Compensation models are a different animal from what they once were. Of course, the simple model of the top salesperson dinging the bell when he or she hits his or her sales floor first and getting his or her name on top of the leaderboard is still fundamental to compensation, but now it's just the foundation.
This basic framework has started to give way to methods of providing compensation that are more creative and, empowered by technology and granular sales data, can provide more targeted rewards—and induce more varied and loyal selling behaviors.
So here are a few different compensation plans to think about when you're looking at the best ways to motivate your channel.
It's a foregone conclusion that hitting the highest sales numbers is worthy of a reward. But with today's advanced sales acceleration software, companies are capable of monitoring a lot more of what their channel partners’ salespeople actually do—during sales, between them, and after them. This level of data insight can allow you to provide rewards for a range of behaviors beyond just selling.

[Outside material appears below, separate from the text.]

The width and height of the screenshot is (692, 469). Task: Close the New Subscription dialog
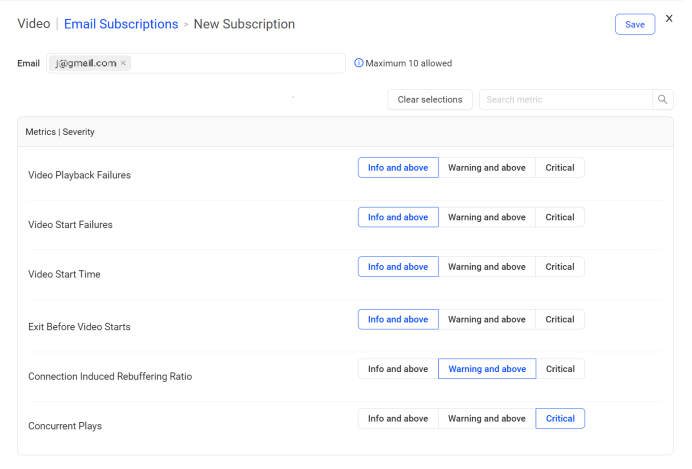[x=669, y=18]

If you've played a video game recently, you may have noticed a common feature where people playing can unlock achievements and collect badges throughout their quests. You can structure your channel’s sales compensation with this in mind. Think of each different behavior your channel partners’ sales team members engage in as a potential opportunity for a reward. Are they successfully completing your training modules? Are they meeting benchmarks for navigating their relationships with prospects? Are they on top of communicating back information to let their contacts on the prospect side know what's going on? Compensation models that incentivize these types of behaviors set your channel team members up so that they're always trying to do better—for you and themselves.
Sales burnout can be a big problem, especially if your sales compensation model is tiered in a way that always favors the top-dollar performers. It’s even more challenging in a channel environment, where you’re fighting against other companies for a channel sales rep’s attention. But you can address this by structuring your compensation in a way that doesn't just help your top tier stay there, but incentivizes sellers who are just all right to do better. A compensation plan that builds in mid-tier incentives to give sellers who are always in the 50th percentile reason to try to get up to the 60th some months will not only boost morale, but it will push extra productivity and profit.

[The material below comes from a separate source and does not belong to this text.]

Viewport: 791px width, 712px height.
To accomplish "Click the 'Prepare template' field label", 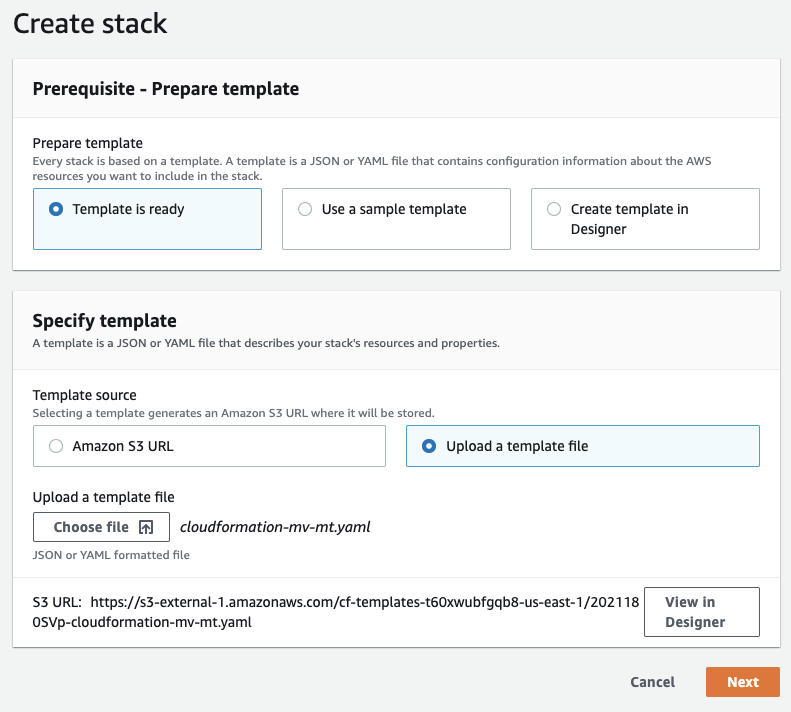I will pos(88,143).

With all the possibilities for creating different types of tiered incentives and rewarding different behaviors, it’s easy to get ahead of yourself and roll out compensation concepts that get a little too complicated for their own good. They can look good from your end of the equation, but put yourself in your channel partners’ shoes. They’re busy, they’re doing hard work on your behalf, and they want to be rewarded—they don’t want pursuing the reward to become a task in itself.
So while on the one hand, utilizing new, tech-enabled methods of incentivization and loyalty is important to boosting your channel partner reps’ productivity and keeping them engaged, it’s also critical to make the compensation methods easy to understand and digest. Intuitive information architecture goes a long way when you’re putting together client-facing materials, and it’s just as important when you’re building out compensation strategies for your channel team.
If your channel partner reps can’t understand what they’re getting into—which tier they’re in or what they have to do to hit a goal—the compensation strategy will be less of a motivator and more of a source of confusion. If the compensation plan is clearly laid out and managed through an intuitive piece of software, that’s when you’ll see it getting your channel team to go the extra mile on your behalf.